Image data was processed using software from the FMRIB Software Library (http://www.fmrib.ox.ac.uk/). The brain was extracted from the T1 and PD acquisitions using the brain extraction tool (BET). The PD brain was aligned to the T1 brain using FMRIB’s linear image registration tool (FLIRT), allowing for translations and rotations but no scaling or shear (6 degrees of freedom (DoF) fit). Dual channel segmentation was performed on T1 and aligned PD brains using FMRIB’s automated segmentation tool (FAST), producing four tissue classes (cerebrospinal fluid, white, gray, and blood). The T1 brain was registered to the Montreal Neurological Institute (MNI) template brain using FLIRT (12 DoF). A cerebrum mask, which consisted of the whole brain excluding the cerebellum and brain stem, was generated for each T1 image by transforming the template mask created on the MNI brain onto the T1 brain. The DTI data were corrected for eddy current distortion, field maps were used to correct the resulting data for geometric distortions caused by susceptibility induced magnetic field inhomogeneity, and the diffusion tensor was then computed using FMRIB’s Diffusion toolbox (FDT). Four scalar measures were derived from the tensor: Fractional Anisotropy (the fraction of the magnitude of the tensor that is due to anisotropic water diffusion [41]); Mean Diffusivity (the mean of the three eigenvalues); Axial Diffusivity (the first eigenvalue); and Radial Diffusivity (the mean of the second and third eigenvalues).

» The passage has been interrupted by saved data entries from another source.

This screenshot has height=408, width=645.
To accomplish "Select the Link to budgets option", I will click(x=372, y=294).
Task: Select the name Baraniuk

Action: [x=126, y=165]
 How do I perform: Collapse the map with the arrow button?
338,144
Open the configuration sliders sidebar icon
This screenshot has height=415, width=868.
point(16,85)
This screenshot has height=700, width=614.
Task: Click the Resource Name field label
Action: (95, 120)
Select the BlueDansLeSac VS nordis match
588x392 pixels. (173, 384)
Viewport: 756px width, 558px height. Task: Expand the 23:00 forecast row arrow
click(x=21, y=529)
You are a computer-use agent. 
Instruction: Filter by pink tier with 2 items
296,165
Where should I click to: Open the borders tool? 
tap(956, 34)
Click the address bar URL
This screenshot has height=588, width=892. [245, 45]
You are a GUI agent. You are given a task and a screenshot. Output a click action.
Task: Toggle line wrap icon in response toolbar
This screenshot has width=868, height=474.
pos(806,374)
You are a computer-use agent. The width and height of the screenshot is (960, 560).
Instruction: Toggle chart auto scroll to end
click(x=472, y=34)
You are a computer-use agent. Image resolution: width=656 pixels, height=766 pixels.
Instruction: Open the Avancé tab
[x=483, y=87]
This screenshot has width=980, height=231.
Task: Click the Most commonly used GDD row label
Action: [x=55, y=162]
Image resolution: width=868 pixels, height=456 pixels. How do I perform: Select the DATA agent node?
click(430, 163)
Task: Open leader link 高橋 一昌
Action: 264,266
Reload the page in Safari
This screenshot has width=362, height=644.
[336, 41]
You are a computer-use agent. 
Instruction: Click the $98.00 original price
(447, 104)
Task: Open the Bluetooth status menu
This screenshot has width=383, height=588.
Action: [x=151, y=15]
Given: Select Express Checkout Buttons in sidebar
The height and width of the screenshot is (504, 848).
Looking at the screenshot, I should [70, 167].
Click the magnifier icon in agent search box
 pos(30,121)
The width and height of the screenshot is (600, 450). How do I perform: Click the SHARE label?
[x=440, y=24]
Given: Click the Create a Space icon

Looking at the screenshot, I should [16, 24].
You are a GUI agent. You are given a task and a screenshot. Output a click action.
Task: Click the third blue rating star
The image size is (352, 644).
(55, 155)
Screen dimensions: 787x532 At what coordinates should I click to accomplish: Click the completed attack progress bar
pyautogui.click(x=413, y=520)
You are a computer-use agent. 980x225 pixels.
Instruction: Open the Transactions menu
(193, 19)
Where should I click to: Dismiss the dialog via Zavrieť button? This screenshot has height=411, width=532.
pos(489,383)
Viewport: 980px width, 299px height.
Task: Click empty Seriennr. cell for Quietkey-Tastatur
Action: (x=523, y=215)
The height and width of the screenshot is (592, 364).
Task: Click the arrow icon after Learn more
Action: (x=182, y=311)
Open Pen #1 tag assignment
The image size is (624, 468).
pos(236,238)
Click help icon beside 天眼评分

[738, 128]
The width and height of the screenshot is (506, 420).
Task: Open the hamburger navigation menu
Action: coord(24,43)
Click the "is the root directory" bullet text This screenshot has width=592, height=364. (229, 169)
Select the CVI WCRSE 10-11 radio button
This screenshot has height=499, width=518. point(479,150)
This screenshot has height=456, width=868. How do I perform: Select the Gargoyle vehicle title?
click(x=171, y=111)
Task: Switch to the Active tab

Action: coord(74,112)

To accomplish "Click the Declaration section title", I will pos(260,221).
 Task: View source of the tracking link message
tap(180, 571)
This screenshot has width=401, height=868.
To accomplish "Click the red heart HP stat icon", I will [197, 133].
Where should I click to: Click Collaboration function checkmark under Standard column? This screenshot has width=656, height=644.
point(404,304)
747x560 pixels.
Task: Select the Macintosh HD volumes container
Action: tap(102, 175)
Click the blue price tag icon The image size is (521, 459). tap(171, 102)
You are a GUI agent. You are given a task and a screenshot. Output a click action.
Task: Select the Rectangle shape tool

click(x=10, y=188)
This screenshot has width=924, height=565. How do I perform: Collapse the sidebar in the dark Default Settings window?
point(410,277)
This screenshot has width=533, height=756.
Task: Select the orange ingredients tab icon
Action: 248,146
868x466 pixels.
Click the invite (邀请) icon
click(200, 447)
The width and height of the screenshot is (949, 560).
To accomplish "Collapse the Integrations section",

Regions of interest definition

Semi-automated procedures were used to define regions of interest (ROIs) for analysis. A trained operator identified four slices on the MNI aligned T1 image from each subject: the axial slice containing the anterior and posterior commissure (AC-PC), the coronal slice just anterior to the mid-sagittal point of the genu of the corpus callosum, the coronal slice just posterior to the mid-sagittal point of the splenium of the corpus callosum, and the axial slice just superior to the corpus callosum at the longitudinal fissure. Based on these delineations, masks were defined for four regions of interest (ROIs): 1. the inferior frontal mask was anterior to the genu and inferior to and including the AC-PC plane (Figure 1); 2. the superior frontal mask was anterior to the genu and superior to the AC-PC plane (Figure 1); 3. the occipital mask was posterior to the splenium, superior to the AC-PC plane, and inferior to the axial slice just superior to the corpus callosum and; 4. the supracallosal mask was superior to the corpus callosum (Figure 2). The ROI masks were transformed from the MNI image to the dewarped DTI images, and then convolved with the white matter mask to yield the ROI specific the white matter mask. Mean fractional anisotropy, mean diffusivity, axial diffusivity, and radial diffusivity values were computed for the white matter within each of the four ROIs.

Figure 1.

Figure 1

Masks defining three Regions of Interest (ROIs) on T1-weighted images; Blue = superior-frontal mask; Yellow = inferior-frontal mask; Red = occipital mask.

Figure 2.

Figure 2

Mask defining the fourth Region of Interest (ROI) on T1-weighted images; Green = supracallosal mask.

3. Results

The groups did not differ in age, F (1, 15) = 1.42, p = .712. Table 2 contains results from analyses of variance (ANOVAs) comparing groups on several measures of neurocognitive performance. As expected, patients with DM1 performed significantly below controls on standardized IQ measures (Wechsler Intelligence Scale for Children – Fourth Edition or Wechsler Adult Intelligence Scale – Third Edition). Full-scale IQ and all of the index scores were lower for patients with DM1, most notably the Processing Speed Index. Group differences were not significant for measures of verbal learning (California Verbal Learning Test – Children’s Edition or 2nd Edition) or executive functioning (Wisconsin Card Sorting Test). However, a parent-report instrument, the Behavior Rating Inventory of Executive Functioning or BRIEF Parent-Report [40], indicated significant “real-world” executive functioning deficits in those with DM1 compared to controls.

Table 2.

Neuropsychological results by group.

Control DM1
Measure Mean (SD) Mean (SD) Significance (p)
Wechsler Verbal Comprehension 104.1 (13.9) 81.1 (15.4) .007
Wechsler Perceptual Organization 100.9 (10.8) 81.2 (20.9) .034
Wechsler Working Memory 101.4 (10.4) 79.8 (17.3) .009
Wechsler Processing Speed 102.3 (7.6) 75.8 (10.9) <.001
Full-Scale IQ 103.1 (10.8) 75.0 (17.6) .002
California Verbal Learning Test (total) 51.9 (8.4) 44.6 (12.7) .200
Wisconsin Card Sorting Test (total errors) 97.8 (20.4) 88.0 (23.2) .387
BRIEF General Executive Composite 46.3 (6.2) 66.4 (8.2) <.001

Note: All tests were administered to all subjects.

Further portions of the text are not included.